Virus hampering boot on Windows Vista

Solved/Closed
Report
Posts
37
Registration date
Thursday March 27, 2014
Status
Member
Last seen
April 15, 2014
-
Posts
13334
Registration date
Saturday January 29, 2011
Status
Security contributor
Last seen
December 24, 2016
-
My laptop Windows Vista opens to a gray screen with the words Microsoft windows Vista at the top and Memory diagnostic tool at the bottom. Memory diagnostic tool said no errors. Ran diagnostic on F12 key -- said no problem. Ran Avast anti virus -- found nothing. The only way to open computer is to select Microsoft Windows Vista -- select Enter and wait through numerous beeps. I got instructions from Ambucias to download ZHPDiag2, start a new topic in virus-security and send the URL from the test.

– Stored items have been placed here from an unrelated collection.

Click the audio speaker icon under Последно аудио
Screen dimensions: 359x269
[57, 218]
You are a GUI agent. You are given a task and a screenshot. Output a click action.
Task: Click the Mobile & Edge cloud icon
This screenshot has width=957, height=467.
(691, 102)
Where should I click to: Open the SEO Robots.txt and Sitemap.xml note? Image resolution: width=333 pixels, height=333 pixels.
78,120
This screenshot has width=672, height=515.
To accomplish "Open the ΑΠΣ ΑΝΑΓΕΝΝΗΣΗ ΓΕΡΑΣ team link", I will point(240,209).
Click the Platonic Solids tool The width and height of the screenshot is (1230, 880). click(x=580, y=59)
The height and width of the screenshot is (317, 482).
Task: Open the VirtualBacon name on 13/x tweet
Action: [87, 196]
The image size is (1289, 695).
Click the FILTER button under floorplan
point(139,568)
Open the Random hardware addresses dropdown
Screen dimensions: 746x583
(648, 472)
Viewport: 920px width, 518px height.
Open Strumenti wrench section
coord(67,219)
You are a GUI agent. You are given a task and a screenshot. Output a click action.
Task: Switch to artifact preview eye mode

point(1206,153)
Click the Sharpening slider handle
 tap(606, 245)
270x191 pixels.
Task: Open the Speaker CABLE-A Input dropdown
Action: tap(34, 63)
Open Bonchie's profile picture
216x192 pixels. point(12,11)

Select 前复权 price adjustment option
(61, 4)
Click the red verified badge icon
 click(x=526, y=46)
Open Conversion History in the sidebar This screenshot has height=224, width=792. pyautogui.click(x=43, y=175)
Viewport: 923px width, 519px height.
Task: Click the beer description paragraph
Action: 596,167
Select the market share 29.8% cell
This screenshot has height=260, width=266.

HTML link<a href="http://speedy.sh/rqd5z/ZHPDiag.txt">Download at SpeedyShare</a>

download link http://speedy.sh/rqd5z/ZHPDiag.txt


I hope this is what you need. It still installed with mostly French so I had to guess a little.

103 replies

Posts
13334
Registration date
Saturday January 29, 2011
Status
Security contributor
Last seen
December 24, 2016
39
Hello,

OK, so, when you remove the folder of Speed Cleaner, it reappear just after a reboot of the computer ?

Gabriel.
I replied to this question but when I hit submit, it was not accepted. Sorry if you get two replies

Actually SearchProtect reappreard.

Speed Cleaner does not run as it used to. I only found these indications of it in the Quarantine section of ZHP when I ran a search:

1. Speed Cleaner. DIR

2. Speed Cleaner. exe. config.

Under the # 1 are all the files I deleted manually a few days ago. Shall I eliminate these files?

Could Speed Cleaner be buried in the registry? If so, where should I look?
Posts
13334
Registration date
Saturday January 29, 2011
Status
Security contributor
Last seen
December 24, 2016
39
Hello,

OK, two possibilities :

- A planified task reintalle the programs after their removing.

- A protection (as Avast) prevents the suppression.

Run again ZHPDiag, we will see the planified tasks.
Otherwise, I will give you another tool which maybe solve the problem.

Gabriel.
I don't know the meaning of planified task Is reintalle part of planified task or is it another word?
When I run ZHP do I disable Avast?
This was run with Avast enabled. I got two reports on Note Pad. Between them there was an error message in French. I couldn't get it copied before it went off. All I got was -- Violation d'acces a'--. I did not get the rest of it and I don't know how to put the accent marks in. Sorry, I am not familiar with French.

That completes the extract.